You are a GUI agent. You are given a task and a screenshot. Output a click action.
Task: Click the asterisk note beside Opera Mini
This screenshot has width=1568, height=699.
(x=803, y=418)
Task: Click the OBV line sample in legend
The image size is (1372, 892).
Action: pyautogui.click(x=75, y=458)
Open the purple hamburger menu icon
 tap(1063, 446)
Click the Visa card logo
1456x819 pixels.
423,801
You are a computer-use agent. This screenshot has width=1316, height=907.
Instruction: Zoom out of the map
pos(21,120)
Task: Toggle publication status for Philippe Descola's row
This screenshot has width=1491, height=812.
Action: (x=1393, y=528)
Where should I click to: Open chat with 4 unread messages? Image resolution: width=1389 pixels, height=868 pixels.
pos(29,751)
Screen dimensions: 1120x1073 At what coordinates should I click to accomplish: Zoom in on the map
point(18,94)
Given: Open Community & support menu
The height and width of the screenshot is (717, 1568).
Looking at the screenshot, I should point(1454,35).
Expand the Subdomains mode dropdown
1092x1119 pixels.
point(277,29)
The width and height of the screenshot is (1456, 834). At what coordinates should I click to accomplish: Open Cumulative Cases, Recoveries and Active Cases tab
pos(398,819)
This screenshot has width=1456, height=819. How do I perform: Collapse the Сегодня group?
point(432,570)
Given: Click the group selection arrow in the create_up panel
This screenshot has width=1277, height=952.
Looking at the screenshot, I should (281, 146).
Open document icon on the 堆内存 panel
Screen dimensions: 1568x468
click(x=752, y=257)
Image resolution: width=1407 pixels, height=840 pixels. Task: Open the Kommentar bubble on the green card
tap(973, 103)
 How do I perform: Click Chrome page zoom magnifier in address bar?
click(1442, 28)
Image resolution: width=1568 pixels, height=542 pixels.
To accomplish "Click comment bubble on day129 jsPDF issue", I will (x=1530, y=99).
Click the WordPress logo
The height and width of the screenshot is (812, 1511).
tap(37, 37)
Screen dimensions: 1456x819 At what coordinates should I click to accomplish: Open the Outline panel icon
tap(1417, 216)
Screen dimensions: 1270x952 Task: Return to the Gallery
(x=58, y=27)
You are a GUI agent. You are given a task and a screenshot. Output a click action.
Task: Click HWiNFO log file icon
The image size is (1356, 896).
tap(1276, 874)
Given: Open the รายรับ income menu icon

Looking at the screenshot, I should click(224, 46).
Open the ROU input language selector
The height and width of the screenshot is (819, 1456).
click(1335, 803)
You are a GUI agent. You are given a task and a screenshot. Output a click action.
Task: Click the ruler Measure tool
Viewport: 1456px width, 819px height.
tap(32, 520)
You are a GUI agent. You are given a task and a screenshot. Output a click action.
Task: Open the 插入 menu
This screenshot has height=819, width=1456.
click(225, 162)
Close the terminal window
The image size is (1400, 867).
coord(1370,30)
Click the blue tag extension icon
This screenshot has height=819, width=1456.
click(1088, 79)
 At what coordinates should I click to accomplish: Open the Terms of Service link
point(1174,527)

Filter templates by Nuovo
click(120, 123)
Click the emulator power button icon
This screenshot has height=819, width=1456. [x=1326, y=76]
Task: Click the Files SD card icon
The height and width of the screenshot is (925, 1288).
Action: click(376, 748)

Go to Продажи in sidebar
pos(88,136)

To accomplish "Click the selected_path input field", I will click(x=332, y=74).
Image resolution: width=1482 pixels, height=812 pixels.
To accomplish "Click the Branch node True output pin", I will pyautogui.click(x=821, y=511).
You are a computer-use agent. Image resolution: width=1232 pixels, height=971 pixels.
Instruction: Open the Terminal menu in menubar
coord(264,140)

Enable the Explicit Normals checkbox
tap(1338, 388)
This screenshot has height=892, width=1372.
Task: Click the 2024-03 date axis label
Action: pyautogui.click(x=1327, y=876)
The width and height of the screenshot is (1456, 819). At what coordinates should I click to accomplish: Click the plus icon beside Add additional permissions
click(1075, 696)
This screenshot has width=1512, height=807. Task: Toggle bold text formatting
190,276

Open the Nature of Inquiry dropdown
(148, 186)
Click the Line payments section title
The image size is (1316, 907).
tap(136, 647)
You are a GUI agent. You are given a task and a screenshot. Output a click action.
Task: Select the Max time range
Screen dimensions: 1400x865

-------

## Requirement
Transcribe the records in full, keeping every character as it is.

## Answer to this exercise
You are a GUI agent. You are given a task and a screenshot. Output a click action.
Task: Click the asterisk note beside Opera Mini
This screenshot has width=1568, height=699.
(x=803, y=418)
Task: Click the OBV line sample in legend
The image size is (1372, 892).
Action: pyautogui.click(x=75, y=458)
Open the purple hamburger menu icon
 tap(1063, 446)
Click the Visa card logo
1456x819 pixels.
423,801
You are a computer-use agent. This screenshot has width=1316, height=907.
Instruction: Zoom out of the map
pos(21,120)
Task: Toggle publication status for Philippe Descola's row
This screenshot has width=1491, height=812.
Action: (x=1393, y=528)
Where should I click to: Open chat with 4 unread messages? Image resolution: width=1389 pixels, height=868 pixels.
pos(29,751)
Screen dimensions: 1120x1073 At what coordinates should I click to accomplish: Zoom in on the map
point(18,94)
Given: Open Community & support menu
The height and width of the screenshot is (717, 1568).
Looking at the screenshot, I should point(1454,35).
Expand the Subdomains mode dropdown
1092x1119 pixels.
point(277,29)
The width and height of the screenshot is (1456, 834). At what coordinates should I click to accomplish: Open Cumulative Cases, Recoveries and Active Cases tab
pos(398,819)
This screenshot has width=1456, height=819. How do I perform: Collapse the Сегодня group?
point(432,570)
Given: Click the group selection arrow in the create_up panel
This screenshot has width=1277, height=952.
Looking at the screenshot, I should (281, 146).
Open document icon on the 堆内存 panel
Screen dimensions: 1568x468
click(x=752, y=257)
Image resolution: width=1407 pixels, height=840 pixels. Task: Open the Kommentar bubble on the green card
tap(973, 103)
 How do I perform: Click Chrome page zoom magnifier in address bar?
click(1442, 28)
Image resolution: width=1568 pixels, height=542 pixels.
To accomplish "Click comment bubble on day129 jsPDF issue", I will (x=1530, y=99).
Click the WordPress logo
The height and width of the screenshot is (812, 1511).
tap(37, 37)
Screen dimensions: 1456x819 At what coordinates should I click to accomplish: Open the Outline panel icon
tap(1417, 216)
Screen dimensions: 1270x952 Task: Return to the Gallery
(x=58, y=27)
You are a GUI agent. You are given a task and a screenshot. Output a click action.
Task: Click HWiNFO log file icon
The image size is (1356, 896).
tap(1276, 874)
Given: Open the รายรับ income menu icon

Looking at the screenshot, I should click(224, 46).
Open the ROU input language selector
The height and width of the screenshot is (819, 1456).
click(1335, 803)
You are a GUI agent. You are given a task and a screenshot. Output a click action.
Task: Click the ruler Measure tool
Viewport: 1456px width, 819px height.
tap(32, 520)
You are a GUI agent. You are given a task and a screenshot. Output a click action.
Task: Open the 插入 menu
This screenshot has height=819, width=1456.
click(225, 162)
Close the terminal window
The image size is (1400, 867).
coord(1370,30)
Click the blue tag extension icon
This screenshot has height=819, width=1456.
click(1088, 79)
 At what coordinates should I click to accomplish: Open the Terms of Service link
point(1174,527)

Filter templates by Nuovo
click(120, 123)
Click the emulator power button icon
This screenshot has height=819, width=1456. [x=1326, y=76]
Task: Click the Files SD card icon
The height and width of the screenshot is (925, 1288).
Action: click(376, 748)

Go to Продажи in sidebar
pos(88,136)

To accomplish "Click the selected_path input field", I will click(x=332, y=74).
Image resolution: width=1482 pixels, height=812 pixels.
To accomplish "Click the Branch node True output pin", I will pyautogui.click(x=821, y=511).
You are a computer-use agent. Image resolution: width=1232 pixels, height=971 pixels.
Instruction: Open the Terminal menu in menubar
coord(264,140)

Enable the Explicit Normals checkbox
tap(1338, 388)
This screenshot has height=892, width=1372.
Task: Click the 2024-03 date axis label
Action: pyautogui.click(x=1327, y=876)
The width and height of the screenshot is (1456, 819). At what coordinates should I click to accomplish: Click the plus icon beside Add additional permissions
click(1075, 696)
This screenshot has width=1512, height=807. Task: Toggle bold text formatting
190,276

Open the Nature of Inquiry dropdown
(148, 186)
Click the Line payments section title
The image size is (1316, 907).
tap(136, 647)
You are a GUI agent. You are given a task and a screenshot. Output a click action.
Task: Select the Max time range
Screen dimensions: 1400x865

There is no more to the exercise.